Success for world-first dry AMD bionic eye patient

An 80-year-old man has become the first person in the world to receive a ‘bionic eye’ transplant for age-related macular degeneration

22 Jul 2015 by Ryan O'Hare

An 80-year-old man from Manchester is the first person in the world to have received a ‘bionic eye’ transplant for advanced age-related macular degeneration (AMD).

Ray Flynn, from Audenshaw in Manchester, received the Argus II retinal prosthesus in June, and was the first person to be implanted with the device as part of a clinical trial for patients with an advanced dry form of the condition.

Mr Flynn’s system was first switched on three weeks ago (July 1). The early tests suggest an excellent outcome, with Mr Fynn able to identify and distinguish the shape and direction of moving lines on a screen. He is even able to identify outlines of people and objects with his eyes closed. Those involved in the trial say it may be the most significant development in treating dry AMD vision loss in a number of years.

“Mr Flynn’s progress is truly remarkable. He is seeing the outline of people and objects very effectively,” said Professor Paulo Stanga, who carried out the procedure at the Manchester Royal Eye Hospital on June 6. 

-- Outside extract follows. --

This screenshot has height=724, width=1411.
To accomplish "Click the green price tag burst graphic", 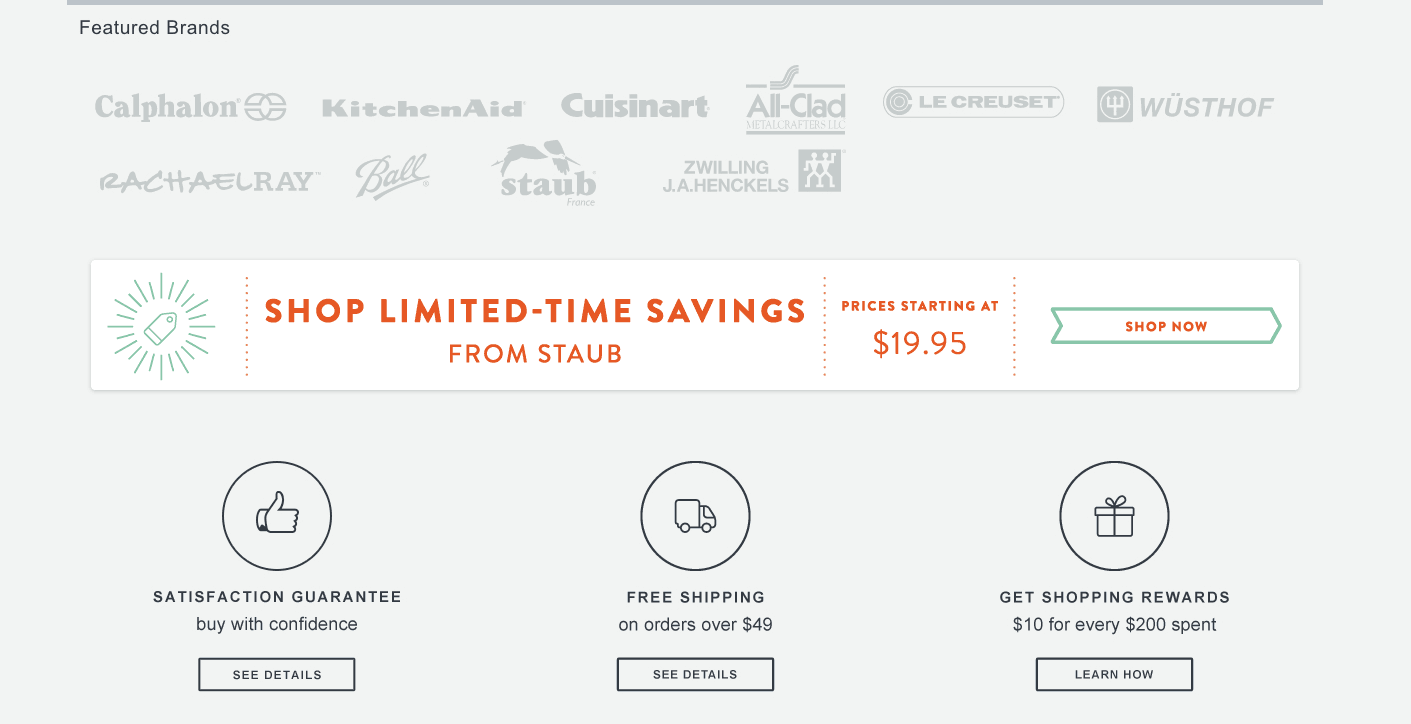I will pos(160,325).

The ophthalmic surgeon and professor of ophthalmology at the University of Manchester added: “As far as I am concerned, the first results of the trial are a total success, and I look forward to treating more dry AMD patients with the Argus II as part of this trial. We are currently recruiting four more patients to the trial in Manchester.”

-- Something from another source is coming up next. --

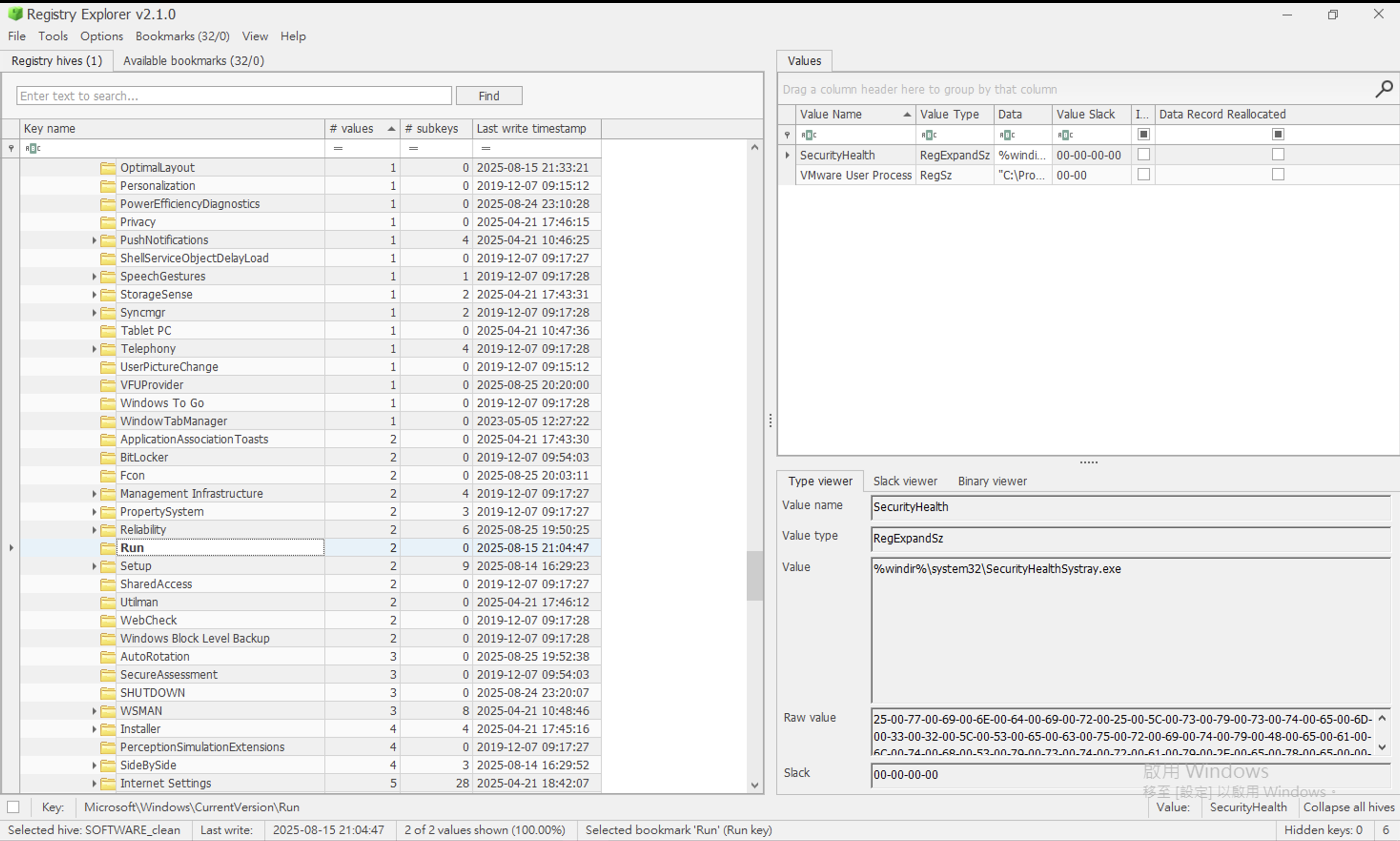This screenshot has height=841, width=1400.
Task: Click the Value Slack column filter icon
Action: [1065, 135]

The Argus II, from US-based company Second Sight, bypasses damaged retinal tissue to stimulate remaining cells with electrical pulses. With training the recipient can use the basic information to discriminate outlines, shapes and direction of movement.

The recipient has a small chip implanted in the sub-retinal space, with wires running from the chip around the back of the eye and along the side of the skull, to a position just behind the ear. This is then used in conjunction with a pair of camera glasses and a computer pack, to capture, translate and transmit the information to the chip.

While the device has been tested previously in retinitis pigmentosa, this is the first trial in patients with advanced AMD. 

Vice president of Second Sight in Europe, Gregoire Cosendai, said: “This study will aim to establish whether the retention of some peripheral vision in dry AMD patients with severe sight loss – functionally blind patients – can benefit from artificial vision in their central visual field as well as using their remaining peripheral natural vision. This is totally groundbreaking research.”

Professor Stanga added: “If [the study is] successful, perhaps we will subsequently look into recruiting patients with the advanced and scarred wet form of AMD.”